The Catholic Church of Sri Lanka calls for an international investigation into the 2019 Easter attacks

The Catholic Church in Sri Lanka on Wednesday called for an international investigation into the 2019 Easter Sunday Islamist suicide bombings in Colombo after a British documentary claimed they were intended to influence the outcome of the presidential election that year.
The documentary, broadcast on Tuesday, featured a politician who accused the current head of the intelligence services, Suresh Sallay, of complicity in the bomb attacks which left 279 dead, including 45 foreigners.
Mr Sallay is closely linked to the powerful Rajapaksa clan, two of whose members have served as Sri Lanka's president.
"We would like to express our gratitude to Channel 4 for their efforts to bring this great conspiracy to the attention of the world," Cardinal Malcolm Ranjith told reporters in the capital Colombo.
“What we want is an international and independent investigation”
In 2019, Islamists targeted churches and hotels, attacking Christians and foreign visitors.
Mr. Sallay was promoted to head of the intelligence service shortly after Gotabaya Rajapaksa won the presidential election later that year on a promise to restore security.
He told Channel 4 he was not present in Sri Lanka at the time of the attacks.
Azad Maulana, the official cited by this TV channel, was once the top aide to a senior government official with close ties to the Rajapaksa family.
Fearing for his life, he fled his country in 2022 and was granted asylum in Europe.
“Suresh Sallay came to me and told me that the Rajapaksas needed a dangerous situation in Sri Lanka, that this was the only way for Gotabaya to become president,” Mr. Maulana said in the documentary.
The latter assured that he realized after the Easter attacks that he had unwittingly facilitated a meeting between Mr. Sallay and the perpetrators of the attacks.
The alleged involvement of Sri Lankan service agents in these attacks was raised in the country's courts.
Several local investigations revealed that the authorities had not followed up on information given 17 days before the violence by an Indian intelligence agency according to which an attack was imminent.

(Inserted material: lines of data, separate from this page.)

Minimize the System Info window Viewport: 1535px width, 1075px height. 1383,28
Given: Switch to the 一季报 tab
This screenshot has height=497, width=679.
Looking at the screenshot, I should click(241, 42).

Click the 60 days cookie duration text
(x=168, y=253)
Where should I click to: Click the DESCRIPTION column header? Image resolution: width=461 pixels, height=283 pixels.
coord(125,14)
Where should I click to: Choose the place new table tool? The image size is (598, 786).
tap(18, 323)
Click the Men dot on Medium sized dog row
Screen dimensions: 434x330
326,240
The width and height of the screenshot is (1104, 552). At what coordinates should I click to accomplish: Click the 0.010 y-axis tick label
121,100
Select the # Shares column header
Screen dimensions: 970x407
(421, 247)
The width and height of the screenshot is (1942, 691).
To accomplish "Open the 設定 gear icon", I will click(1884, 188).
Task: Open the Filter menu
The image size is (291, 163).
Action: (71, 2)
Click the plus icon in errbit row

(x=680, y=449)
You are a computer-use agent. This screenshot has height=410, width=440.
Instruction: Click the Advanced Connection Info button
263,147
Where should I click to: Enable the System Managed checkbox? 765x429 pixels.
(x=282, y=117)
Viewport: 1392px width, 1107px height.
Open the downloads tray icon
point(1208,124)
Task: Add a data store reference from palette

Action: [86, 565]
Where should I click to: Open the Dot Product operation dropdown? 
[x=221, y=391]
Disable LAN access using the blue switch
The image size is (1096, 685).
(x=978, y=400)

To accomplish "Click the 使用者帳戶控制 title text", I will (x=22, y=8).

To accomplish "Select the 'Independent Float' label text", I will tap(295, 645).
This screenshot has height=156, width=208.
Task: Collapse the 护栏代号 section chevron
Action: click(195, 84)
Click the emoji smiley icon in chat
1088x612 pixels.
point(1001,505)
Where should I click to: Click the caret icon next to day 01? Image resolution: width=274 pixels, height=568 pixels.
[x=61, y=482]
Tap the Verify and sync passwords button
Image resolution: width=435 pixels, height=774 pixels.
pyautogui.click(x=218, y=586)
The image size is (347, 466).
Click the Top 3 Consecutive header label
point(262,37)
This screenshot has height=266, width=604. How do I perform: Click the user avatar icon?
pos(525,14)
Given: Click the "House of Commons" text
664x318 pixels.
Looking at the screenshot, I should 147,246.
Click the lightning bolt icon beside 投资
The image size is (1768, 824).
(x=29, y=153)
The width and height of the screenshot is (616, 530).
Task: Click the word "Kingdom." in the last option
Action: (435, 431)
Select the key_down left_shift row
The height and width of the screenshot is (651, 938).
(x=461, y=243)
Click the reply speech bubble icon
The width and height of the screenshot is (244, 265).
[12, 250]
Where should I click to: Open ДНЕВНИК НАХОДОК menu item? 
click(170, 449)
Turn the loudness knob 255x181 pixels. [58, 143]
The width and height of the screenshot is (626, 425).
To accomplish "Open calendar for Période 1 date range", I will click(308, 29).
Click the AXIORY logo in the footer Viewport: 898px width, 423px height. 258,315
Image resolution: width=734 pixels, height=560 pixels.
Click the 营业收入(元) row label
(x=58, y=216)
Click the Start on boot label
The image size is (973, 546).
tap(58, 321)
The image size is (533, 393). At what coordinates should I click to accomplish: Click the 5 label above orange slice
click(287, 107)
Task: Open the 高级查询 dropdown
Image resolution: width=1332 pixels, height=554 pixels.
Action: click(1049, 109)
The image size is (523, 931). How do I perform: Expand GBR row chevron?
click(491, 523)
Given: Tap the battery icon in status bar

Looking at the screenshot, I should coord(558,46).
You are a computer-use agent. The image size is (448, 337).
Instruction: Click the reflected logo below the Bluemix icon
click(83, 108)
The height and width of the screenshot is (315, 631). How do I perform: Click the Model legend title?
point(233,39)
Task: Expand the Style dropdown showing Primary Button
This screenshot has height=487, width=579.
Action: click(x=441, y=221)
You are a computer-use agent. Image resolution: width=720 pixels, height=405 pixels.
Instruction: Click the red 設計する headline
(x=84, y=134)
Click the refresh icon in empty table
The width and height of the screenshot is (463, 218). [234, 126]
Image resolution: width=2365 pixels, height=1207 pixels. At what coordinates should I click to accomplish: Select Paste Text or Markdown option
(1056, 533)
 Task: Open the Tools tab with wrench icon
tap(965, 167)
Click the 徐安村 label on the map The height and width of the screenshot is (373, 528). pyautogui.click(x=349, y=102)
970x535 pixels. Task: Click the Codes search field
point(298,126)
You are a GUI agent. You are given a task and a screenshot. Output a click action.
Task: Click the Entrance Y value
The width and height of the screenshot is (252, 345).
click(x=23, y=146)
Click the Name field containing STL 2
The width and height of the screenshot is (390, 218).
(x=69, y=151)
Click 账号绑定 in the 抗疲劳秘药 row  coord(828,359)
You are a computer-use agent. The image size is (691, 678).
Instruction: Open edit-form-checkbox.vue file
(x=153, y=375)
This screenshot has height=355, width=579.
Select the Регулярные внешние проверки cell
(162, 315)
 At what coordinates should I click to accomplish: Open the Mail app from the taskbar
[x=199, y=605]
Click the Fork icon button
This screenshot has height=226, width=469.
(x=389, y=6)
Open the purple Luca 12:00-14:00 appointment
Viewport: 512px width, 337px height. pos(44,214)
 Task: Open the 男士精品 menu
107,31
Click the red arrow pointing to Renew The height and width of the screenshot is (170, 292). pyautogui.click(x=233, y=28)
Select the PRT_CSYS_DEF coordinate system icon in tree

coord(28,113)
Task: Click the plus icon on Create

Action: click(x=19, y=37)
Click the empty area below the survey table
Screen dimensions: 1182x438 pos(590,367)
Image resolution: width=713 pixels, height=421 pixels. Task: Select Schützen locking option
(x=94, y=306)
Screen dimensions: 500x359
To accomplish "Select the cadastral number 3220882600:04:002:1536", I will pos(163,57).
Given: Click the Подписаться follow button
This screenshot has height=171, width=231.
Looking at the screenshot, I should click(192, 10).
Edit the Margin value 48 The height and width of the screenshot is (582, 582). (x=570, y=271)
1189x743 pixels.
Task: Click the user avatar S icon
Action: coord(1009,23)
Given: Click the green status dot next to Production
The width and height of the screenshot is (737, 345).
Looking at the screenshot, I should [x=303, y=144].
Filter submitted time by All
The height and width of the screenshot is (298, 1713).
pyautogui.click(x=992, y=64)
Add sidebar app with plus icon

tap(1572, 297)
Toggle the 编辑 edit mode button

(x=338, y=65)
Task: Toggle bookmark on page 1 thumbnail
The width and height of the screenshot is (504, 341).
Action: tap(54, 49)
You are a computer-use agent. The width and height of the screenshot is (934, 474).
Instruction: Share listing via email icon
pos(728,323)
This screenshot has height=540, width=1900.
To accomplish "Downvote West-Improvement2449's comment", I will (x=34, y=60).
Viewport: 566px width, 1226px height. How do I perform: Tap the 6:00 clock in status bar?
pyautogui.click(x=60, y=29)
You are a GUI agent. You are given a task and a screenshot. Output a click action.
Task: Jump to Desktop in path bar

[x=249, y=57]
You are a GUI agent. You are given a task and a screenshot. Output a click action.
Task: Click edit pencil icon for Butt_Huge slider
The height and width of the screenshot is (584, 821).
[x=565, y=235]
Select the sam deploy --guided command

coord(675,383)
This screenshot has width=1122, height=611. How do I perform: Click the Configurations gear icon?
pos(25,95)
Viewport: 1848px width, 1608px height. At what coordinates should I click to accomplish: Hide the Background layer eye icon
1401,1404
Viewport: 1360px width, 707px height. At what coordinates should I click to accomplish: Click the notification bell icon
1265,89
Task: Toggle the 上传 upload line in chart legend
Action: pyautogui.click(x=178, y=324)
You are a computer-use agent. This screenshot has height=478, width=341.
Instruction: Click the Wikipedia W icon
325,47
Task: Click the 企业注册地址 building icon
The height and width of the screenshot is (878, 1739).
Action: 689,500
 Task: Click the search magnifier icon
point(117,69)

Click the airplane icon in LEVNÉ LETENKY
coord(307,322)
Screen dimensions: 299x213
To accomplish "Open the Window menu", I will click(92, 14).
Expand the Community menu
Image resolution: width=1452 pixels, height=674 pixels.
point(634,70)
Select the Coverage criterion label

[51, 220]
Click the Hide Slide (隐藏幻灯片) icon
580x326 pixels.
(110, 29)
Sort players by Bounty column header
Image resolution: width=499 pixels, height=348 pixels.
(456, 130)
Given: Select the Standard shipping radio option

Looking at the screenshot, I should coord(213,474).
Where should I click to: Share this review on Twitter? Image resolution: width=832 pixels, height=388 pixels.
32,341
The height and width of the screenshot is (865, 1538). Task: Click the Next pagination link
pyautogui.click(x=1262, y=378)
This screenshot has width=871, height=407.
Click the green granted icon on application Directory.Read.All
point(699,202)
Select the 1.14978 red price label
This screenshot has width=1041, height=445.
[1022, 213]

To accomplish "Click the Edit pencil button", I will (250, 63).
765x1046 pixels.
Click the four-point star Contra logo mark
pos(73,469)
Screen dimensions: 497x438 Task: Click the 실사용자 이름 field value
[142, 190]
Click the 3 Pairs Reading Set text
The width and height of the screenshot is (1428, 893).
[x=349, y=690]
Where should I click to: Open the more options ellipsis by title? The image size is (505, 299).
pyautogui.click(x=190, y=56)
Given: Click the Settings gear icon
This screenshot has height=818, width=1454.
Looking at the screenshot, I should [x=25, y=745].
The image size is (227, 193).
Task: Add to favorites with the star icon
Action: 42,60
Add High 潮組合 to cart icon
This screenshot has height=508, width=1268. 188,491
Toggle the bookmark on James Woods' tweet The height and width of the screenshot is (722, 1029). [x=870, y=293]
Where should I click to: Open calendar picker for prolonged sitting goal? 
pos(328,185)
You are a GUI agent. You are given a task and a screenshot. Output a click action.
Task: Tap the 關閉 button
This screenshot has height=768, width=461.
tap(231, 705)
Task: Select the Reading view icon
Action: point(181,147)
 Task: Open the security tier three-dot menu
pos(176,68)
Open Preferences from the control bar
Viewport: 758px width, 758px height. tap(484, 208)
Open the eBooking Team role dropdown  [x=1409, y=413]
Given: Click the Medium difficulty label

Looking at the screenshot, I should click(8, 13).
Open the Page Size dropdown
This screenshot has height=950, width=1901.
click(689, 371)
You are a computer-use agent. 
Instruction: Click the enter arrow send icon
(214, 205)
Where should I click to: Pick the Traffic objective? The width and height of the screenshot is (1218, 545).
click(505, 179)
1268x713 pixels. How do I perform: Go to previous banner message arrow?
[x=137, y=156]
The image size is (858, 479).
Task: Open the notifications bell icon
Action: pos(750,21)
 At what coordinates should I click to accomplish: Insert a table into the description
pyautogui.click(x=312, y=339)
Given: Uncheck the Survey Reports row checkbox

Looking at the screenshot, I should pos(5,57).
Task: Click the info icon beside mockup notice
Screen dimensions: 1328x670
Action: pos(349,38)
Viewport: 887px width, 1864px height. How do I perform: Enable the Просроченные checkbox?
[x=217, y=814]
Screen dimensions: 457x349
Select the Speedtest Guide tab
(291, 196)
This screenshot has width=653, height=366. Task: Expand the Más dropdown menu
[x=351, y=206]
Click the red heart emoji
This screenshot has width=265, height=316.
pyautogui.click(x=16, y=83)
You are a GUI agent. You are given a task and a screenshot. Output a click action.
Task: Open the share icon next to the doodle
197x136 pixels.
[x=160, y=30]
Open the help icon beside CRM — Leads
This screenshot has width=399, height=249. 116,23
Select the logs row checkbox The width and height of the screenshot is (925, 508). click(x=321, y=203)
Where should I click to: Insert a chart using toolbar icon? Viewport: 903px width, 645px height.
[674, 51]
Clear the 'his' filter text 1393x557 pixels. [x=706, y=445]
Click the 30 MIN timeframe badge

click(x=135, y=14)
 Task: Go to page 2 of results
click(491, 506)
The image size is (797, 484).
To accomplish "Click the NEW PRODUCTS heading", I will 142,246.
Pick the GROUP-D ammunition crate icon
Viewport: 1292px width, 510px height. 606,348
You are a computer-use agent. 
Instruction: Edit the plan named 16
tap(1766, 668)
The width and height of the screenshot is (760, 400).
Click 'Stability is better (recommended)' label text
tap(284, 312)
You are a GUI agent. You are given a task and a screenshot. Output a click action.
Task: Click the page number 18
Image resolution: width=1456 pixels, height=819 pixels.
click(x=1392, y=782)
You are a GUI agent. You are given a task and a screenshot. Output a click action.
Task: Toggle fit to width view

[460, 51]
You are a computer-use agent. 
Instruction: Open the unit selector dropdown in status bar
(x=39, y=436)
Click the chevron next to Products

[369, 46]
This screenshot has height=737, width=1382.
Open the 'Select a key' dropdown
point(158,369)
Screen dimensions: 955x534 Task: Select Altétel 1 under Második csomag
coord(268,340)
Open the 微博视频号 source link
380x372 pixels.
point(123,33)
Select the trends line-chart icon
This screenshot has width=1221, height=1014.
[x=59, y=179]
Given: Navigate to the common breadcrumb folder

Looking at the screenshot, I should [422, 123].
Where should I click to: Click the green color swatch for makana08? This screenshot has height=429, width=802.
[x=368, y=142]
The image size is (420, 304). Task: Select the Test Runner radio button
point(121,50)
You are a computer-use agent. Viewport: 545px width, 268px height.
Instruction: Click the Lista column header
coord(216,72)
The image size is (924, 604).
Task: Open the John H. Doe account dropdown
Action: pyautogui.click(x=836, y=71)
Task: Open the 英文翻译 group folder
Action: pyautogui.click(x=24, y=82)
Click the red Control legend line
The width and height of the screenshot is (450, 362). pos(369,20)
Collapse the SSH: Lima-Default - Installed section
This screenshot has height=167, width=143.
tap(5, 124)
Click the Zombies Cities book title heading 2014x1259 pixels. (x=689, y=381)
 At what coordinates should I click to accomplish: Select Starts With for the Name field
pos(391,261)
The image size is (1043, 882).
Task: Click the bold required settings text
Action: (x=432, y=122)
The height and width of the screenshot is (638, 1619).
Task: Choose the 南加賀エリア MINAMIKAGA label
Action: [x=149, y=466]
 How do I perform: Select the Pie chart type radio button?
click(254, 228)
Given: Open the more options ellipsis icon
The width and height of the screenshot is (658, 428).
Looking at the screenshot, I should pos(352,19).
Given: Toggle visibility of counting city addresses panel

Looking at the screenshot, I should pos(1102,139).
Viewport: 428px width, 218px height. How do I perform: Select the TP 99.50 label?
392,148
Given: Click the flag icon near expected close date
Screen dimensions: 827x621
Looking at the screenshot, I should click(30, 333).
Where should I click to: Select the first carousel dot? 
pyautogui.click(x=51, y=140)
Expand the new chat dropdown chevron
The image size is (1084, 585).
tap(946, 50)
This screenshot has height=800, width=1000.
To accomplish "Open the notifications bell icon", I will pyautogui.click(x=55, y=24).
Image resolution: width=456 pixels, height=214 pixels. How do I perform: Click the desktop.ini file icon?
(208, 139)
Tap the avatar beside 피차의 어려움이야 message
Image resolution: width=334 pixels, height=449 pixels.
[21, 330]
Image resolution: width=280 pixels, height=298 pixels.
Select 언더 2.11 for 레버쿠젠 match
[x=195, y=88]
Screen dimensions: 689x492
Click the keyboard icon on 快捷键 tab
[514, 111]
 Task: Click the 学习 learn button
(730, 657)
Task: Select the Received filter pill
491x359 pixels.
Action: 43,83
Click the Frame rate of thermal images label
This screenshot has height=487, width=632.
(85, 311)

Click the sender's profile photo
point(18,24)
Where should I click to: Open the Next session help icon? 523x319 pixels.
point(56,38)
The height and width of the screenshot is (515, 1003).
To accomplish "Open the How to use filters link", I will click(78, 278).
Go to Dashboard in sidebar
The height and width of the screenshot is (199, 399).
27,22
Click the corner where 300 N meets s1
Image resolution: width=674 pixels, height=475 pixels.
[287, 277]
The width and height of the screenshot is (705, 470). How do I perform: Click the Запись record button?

However, this is the first time that Suresh Sallay has been directly accused of having been involved in the preparation of these attacks. He had already threatened to sue a Catholic priest who had suggested that the military intelligence unit he headed at the time had been responsible.
Gotabaya Rajapaksa, the younger brother of former president Mahinda Rajapaksa, announced his candidacy shortly after the attacks and pledged to neutralize the Islamists.
He was forced out of office mid-term last year as Sri Lanka suffered an unprecedented economic crisis.